An intron is any nucleotide sequence within a gene that is removed by RNA processing during production of the final RNA product.
Telomeres
- Repetitive base sequences at the end of the chromosomes.
- Telomere prevents parts of important genes at the ends of the chromosomes from being lost each time DNA is replicated.
List what is involved in an oxidation reaction
- Addition of oxygen atoms to a substance.
- Removal of hydrogen atoms from a substance.
-Loss of electrons from a substance.
Summarise the steps of glycolysis
- One glucose is converted into two pyruvates.
- Two ATP molecules are used per glucose but four are produced so there is a net yield of two ATP molecules.
- This is a small yield of ATP per glucose, but it can be achieved without the use of oxygen.
-TWO NADs are converted into two reduced NADs.
Define a genome
The genome is the whole of the genetic information of an organism.
The size of a genome is the total amount of DNA in one set of chromosomes in a species.
Compare and contrast the properties of homologous chromosomes
Compare:
-Same length
-Same centromere
-Same sequence of genes
Contrast:
- Different alleles.
What is an allele?
Different forms of a gene
Outline the steps of Prophase I of meiosis
-Chromosomes pair up. The chromosomes in each pair are homologous.
- Spindle microtubules grow from each pole to the equator as in mitosis.
- Nuclear membrane will soon disintegrate,
Define synapsis
The fusion of chromosome pairs at the start of meiosis.
What are bivalent pairs?
The paired chromosomes after synapsis are called bivalent pairs.
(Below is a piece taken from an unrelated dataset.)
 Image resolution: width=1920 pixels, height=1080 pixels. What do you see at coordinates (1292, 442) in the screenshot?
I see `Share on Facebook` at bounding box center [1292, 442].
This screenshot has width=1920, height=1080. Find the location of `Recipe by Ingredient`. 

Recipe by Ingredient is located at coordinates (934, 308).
Outline the function of amniocentesis
- A sample of amniotic fluid which is removed from the amniotic sac around the fetus.
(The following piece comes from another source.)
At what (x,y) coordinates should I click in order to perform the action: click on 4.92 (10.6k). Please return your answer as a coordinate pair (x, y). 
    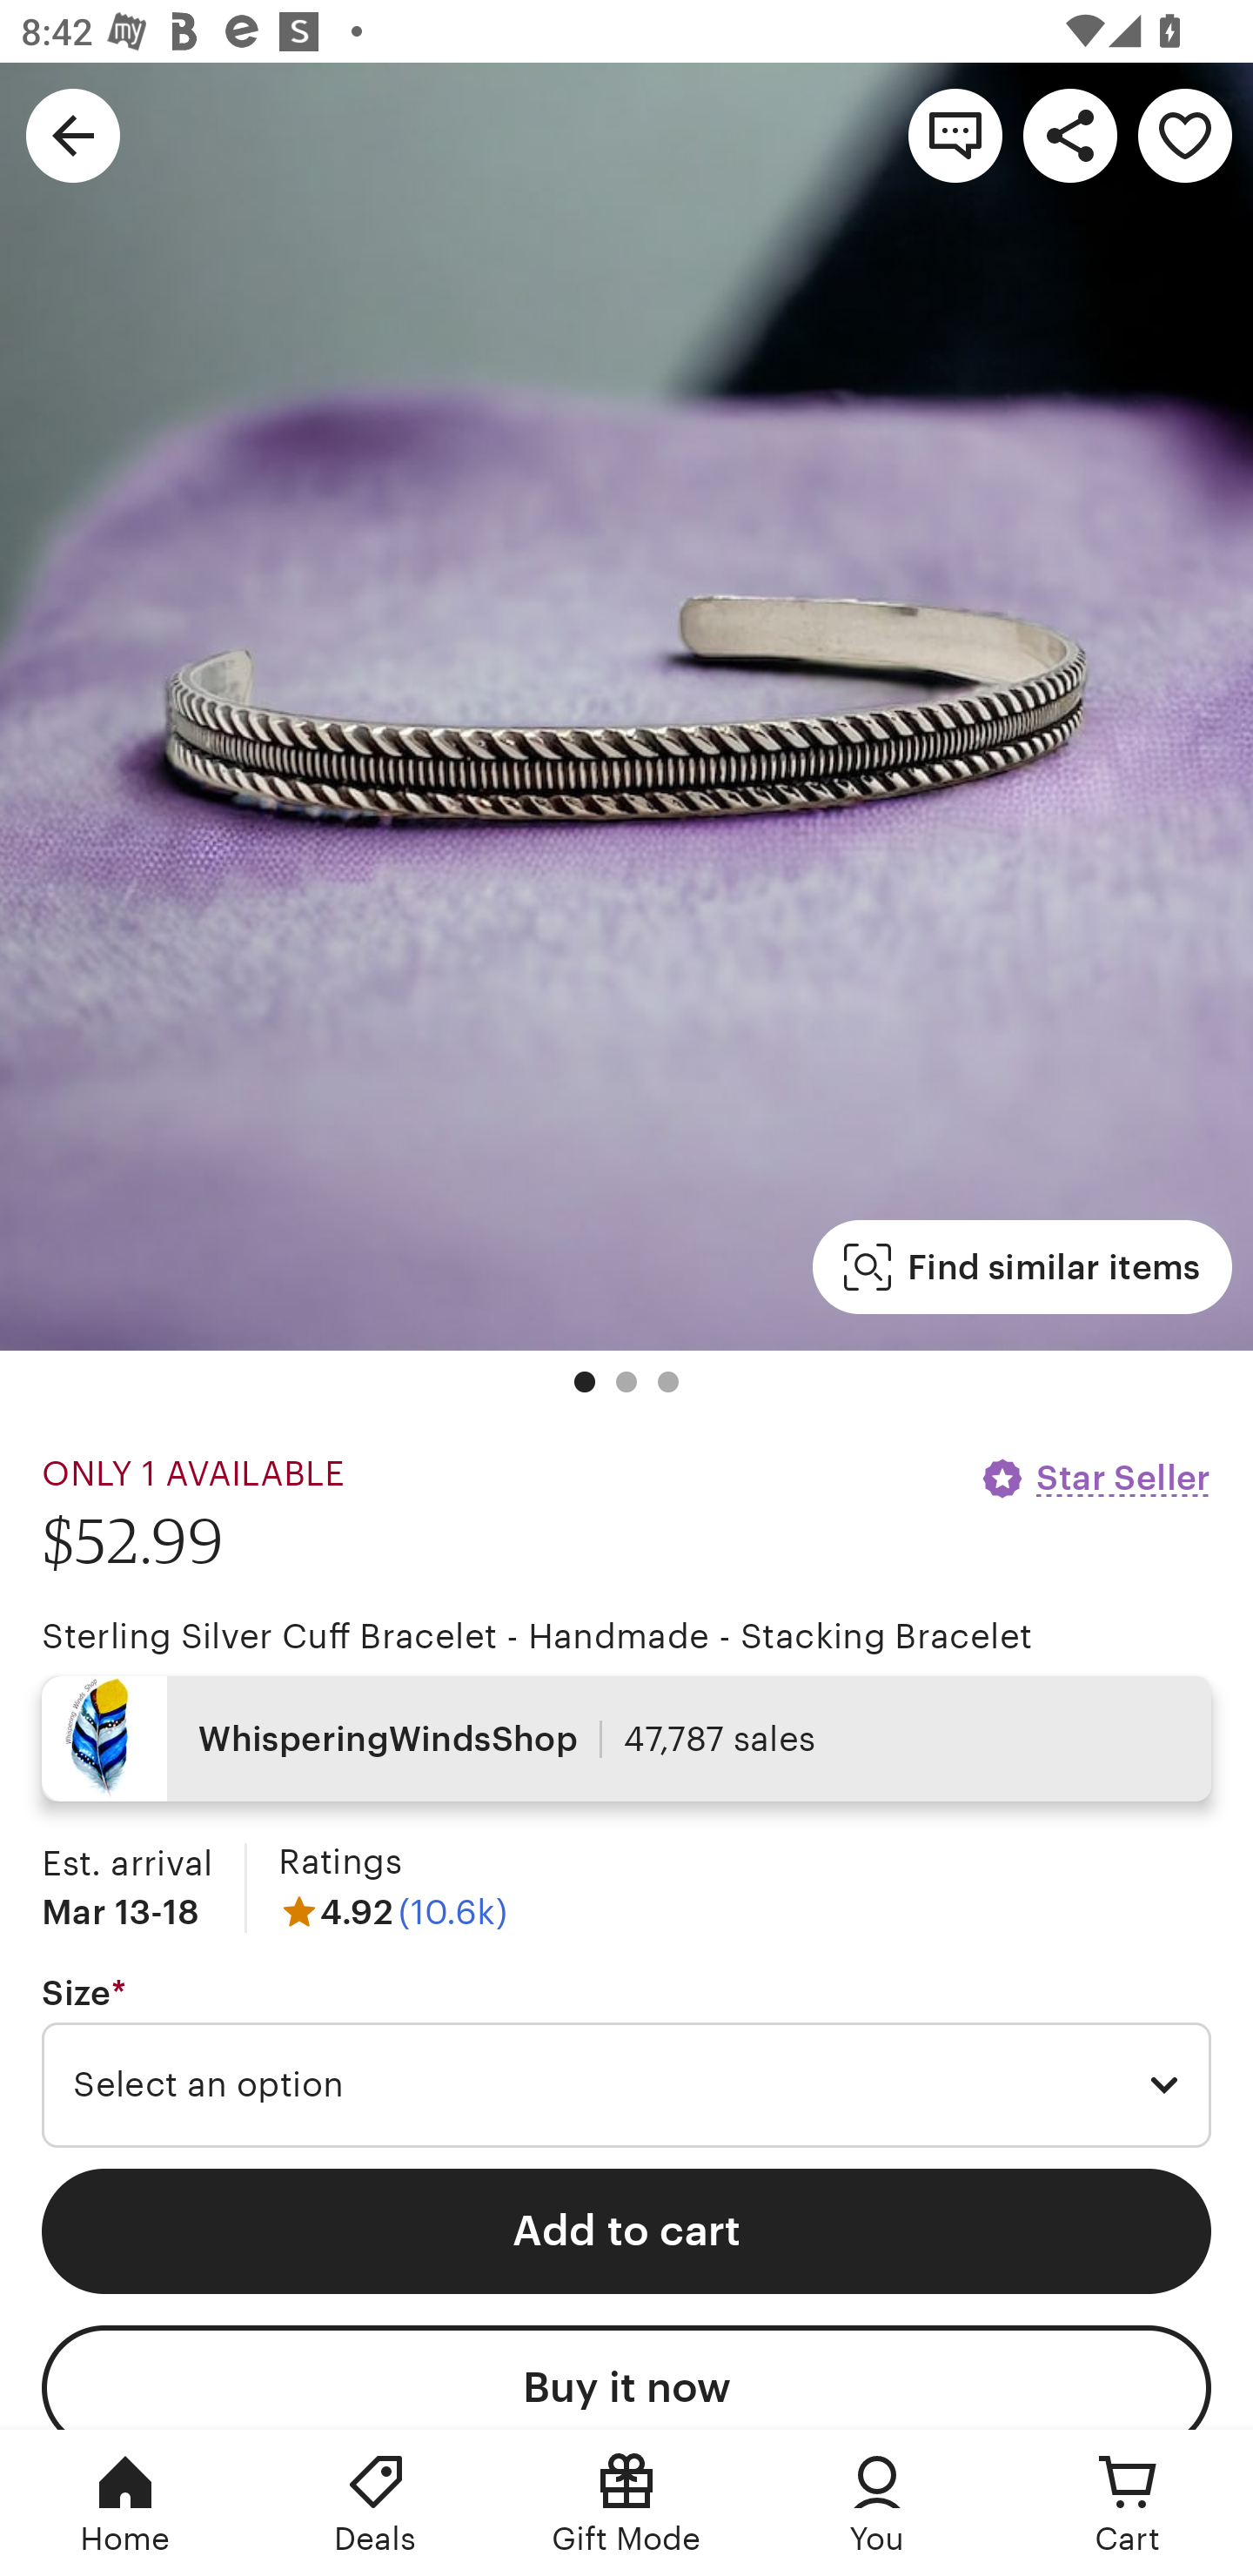
    Looking at the image, I should click on (392, 1911).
- A hypodermic needle is inserted through the wall of the mother’s abdomen and wall of the uterus.
- Amniotic fluid is drawn out into a syringe. It contains cells from the fetus.
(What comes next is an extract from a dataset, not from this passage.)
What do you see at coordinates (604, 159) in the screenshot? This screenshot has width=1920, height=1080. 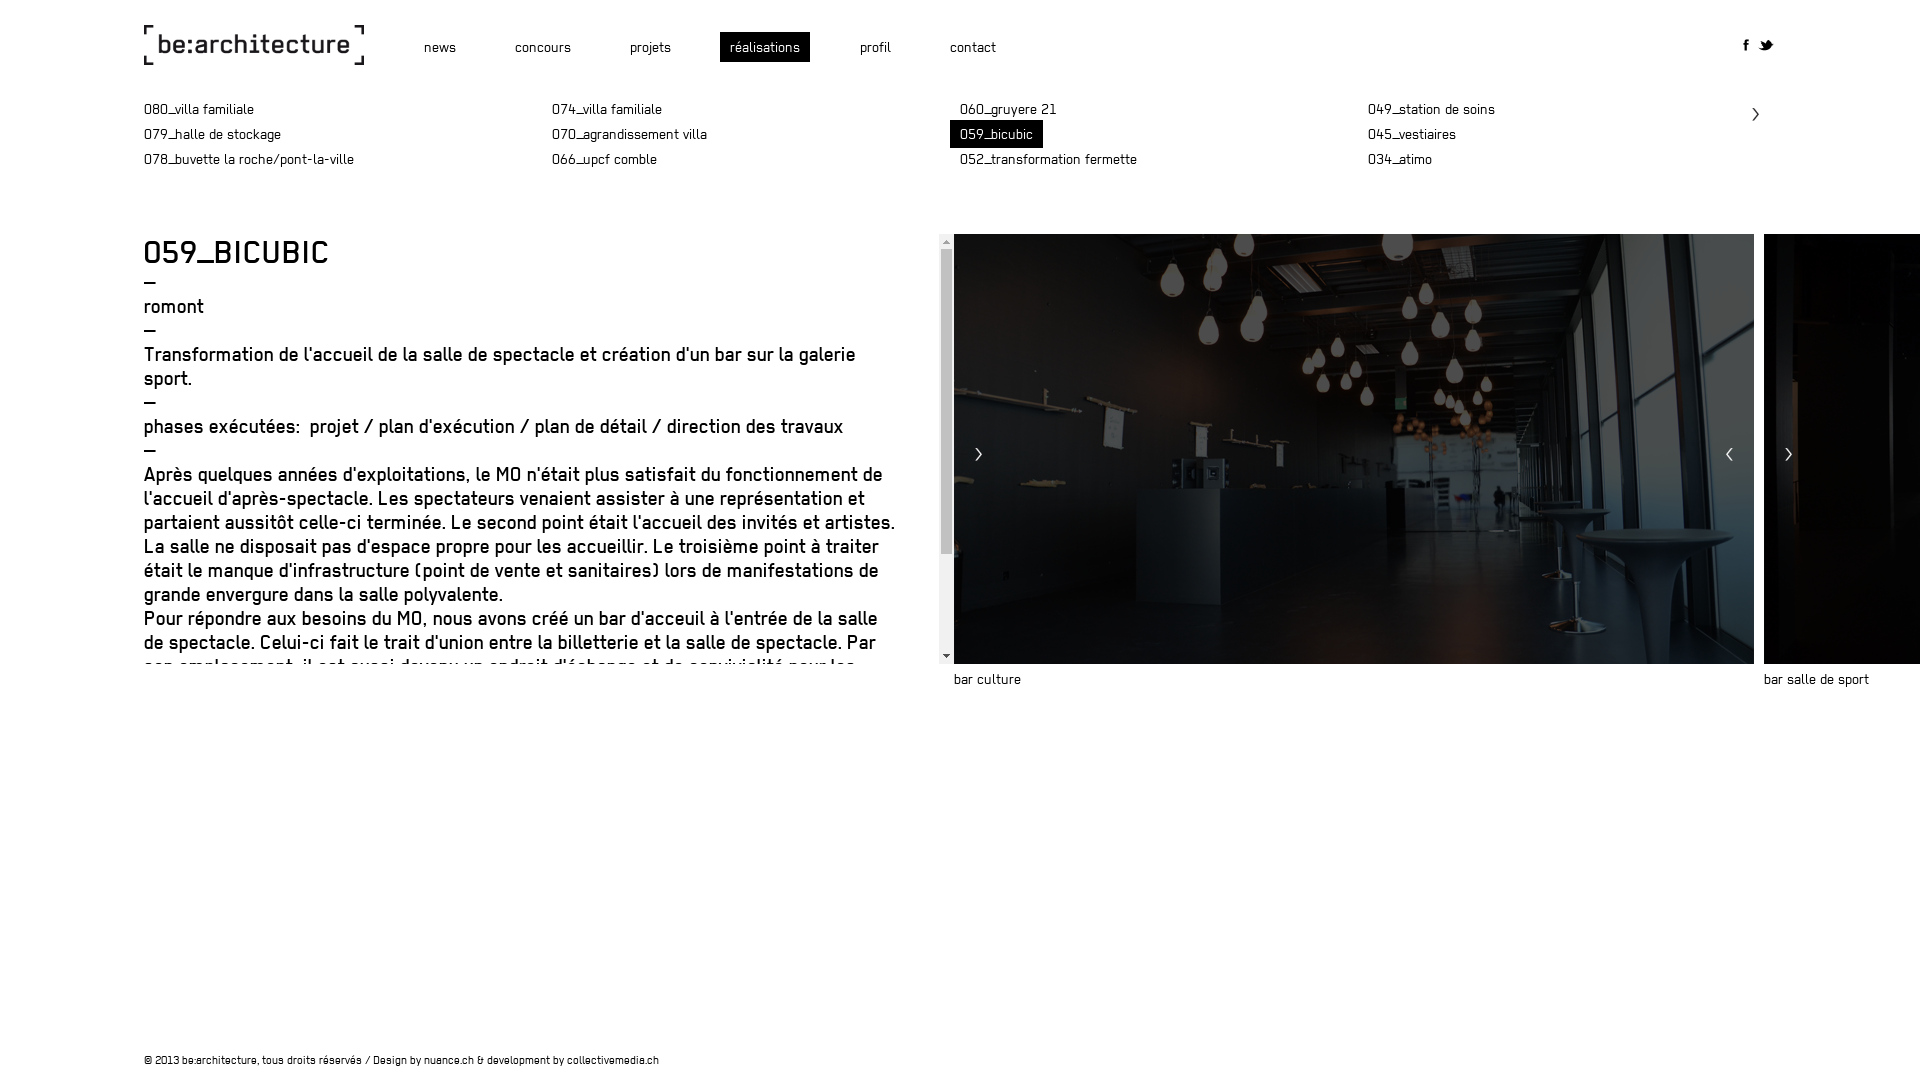 I see `066_upcf comble` at bounding box center [604, 159].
Outline the function of chorionic villus sampling
- Cells are removed from the fetal tissues in the placenta called the chorionic villi.
- CVS has a (2%) chance of miscarriage.
What is cystic fibrosis?
This disease is caused by a recessive allele of a gene coding for a chloride channel.
What is Huntington’s disease?
A neurodegenerative disease is caused by dominant alleles of the gene coding for hunigtin.
What is an autosome?
An autosome is one of the numbered chromosomes, as opposed to the sex chromosomes.
Outline the properties of sickle-cell anemia
- A genetic disease that is caused by base substitution mutation.
- The mutation changes HbA into a new allele, HbS.
- One codon in the mRNA is difference, thus one amino acid in the polypeptide is altered.
- Valine codon
- Sickle cells may carry oxygen less efficiently but can give resistance to malaria.